On my bid to experience more Korean food, I am always asking people good things to try. Things generally that don’t involve kimchi! Dak galbi is often recommended and is something I really enjoy. I have now tried it a few times and would say it’s one of my favourite Korean foods. If you are visiting Korea (and aren’t a vegetarian!), give it go!
Dak gali translates to chicken rib, although it isn’t actually ribs. It is similar to Korean BBQ in that it is a communal meal. Everyone sits around a large pan, then chicken, rice cakes and cabbage are cooked in a spicy sauce. Other elements can then be added, such as ramen, rice and cheese. It is essentially a spicy Korean chicken stir fry. It can be a little spicy so it is not a dish for the faint-hearted!
How to Enjoy Dak Galbi
You begin by choosing what you would like in your dak galbi. Once you have decided, they chicken, sauce, cabbage and rice cakes are added to the big dish. As far as I have experienced, it is cooked by the staff and not by you. This takes off some of the pressure.

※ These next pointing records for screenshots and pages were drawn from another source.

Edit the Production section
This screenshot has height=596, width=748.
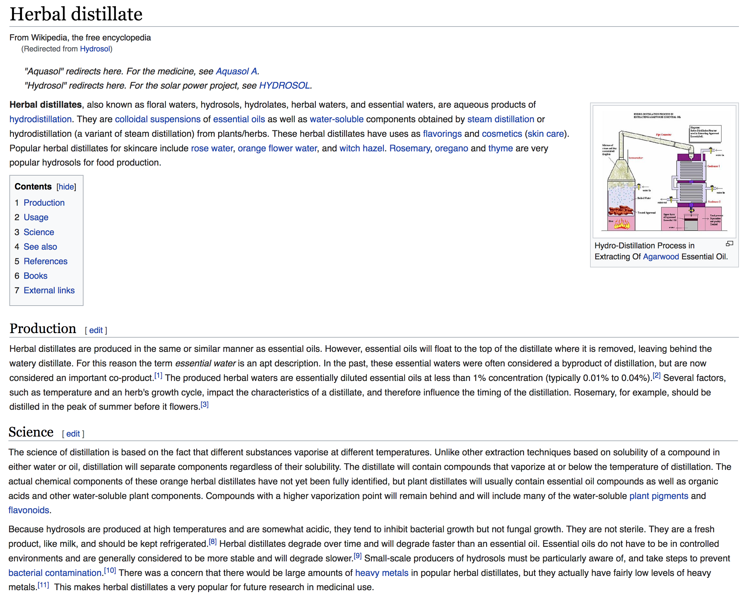click(96, 330)
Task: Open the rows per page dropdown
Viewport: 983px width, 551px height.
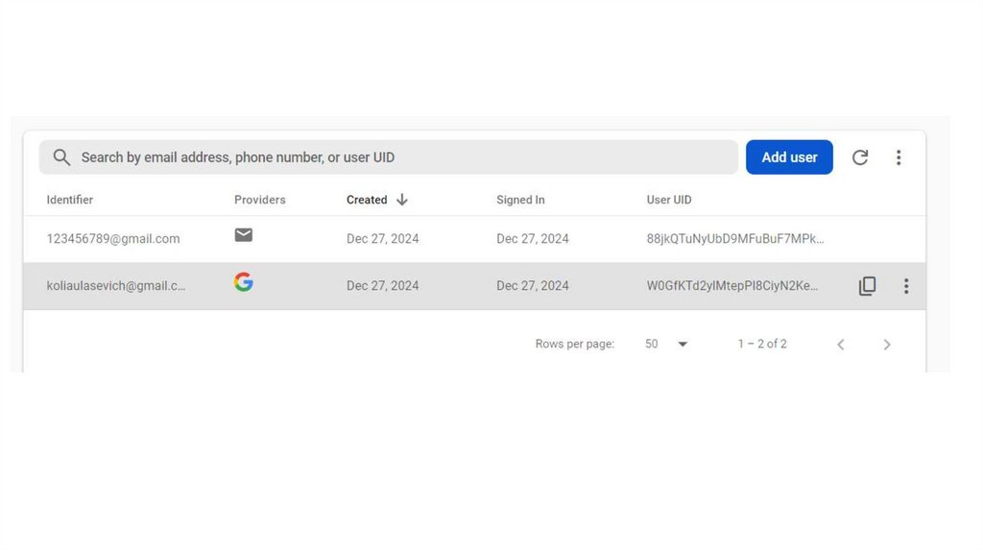Action: point(683,345)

Like eating BBQ, you will be brought a selection of side dishes. These differ between restaurants, but generally comprise of kimchi, seaweed soup, and perilla leaves. I’m always hungry so I usually end up eating these before the dak galbi is ready!
When it is ready, you just pick at it with chopsticks, which is no easy task. If you choose cheese, which I think you should!, it is a gorgeous gooey tomatoey mess! As it is stir fry, it is less unhealthy than some other Korean food, although it is far some wholesome. It is often served with perilla and lettuce leaves. Like when eating BBQ, you then wrap you cheesey stir fry in the leaves. Perilla leaves are slightly bitter, and bloody lovely.
If you have chosen rice or ramen, this will be added about halfway through. It’s an ingenious way to make a meal stretch. Once then add it and mix it, it is like having a whole new mean! As someone who is unashamedly greedy, I find this fantastic!
As with all Korean restaurants, beer is obviously on offer, and actively encouraged. Korean beer brands, such as Hite and Cass, are incredibly cheap. As you would imagine, they are pretty tasteless. I have heard stories about the number of chemicals added during production due to the way they transport it. I often feel pretty ropey the next day and have heard this is too blame. If you are drinking it, perhaps go lightly! Mixing it with soju (Korean liquor) probably does little to help.
In my quest to experience as many Korean foods as I can, this is one of my favourites. Korean food is often fried or covered in kimchi, two things that don’t sit well in my terrible stomach. It is nice to have an option that is a little less heavy on the stomach.
Have you tried Dak Galbi? What did you think?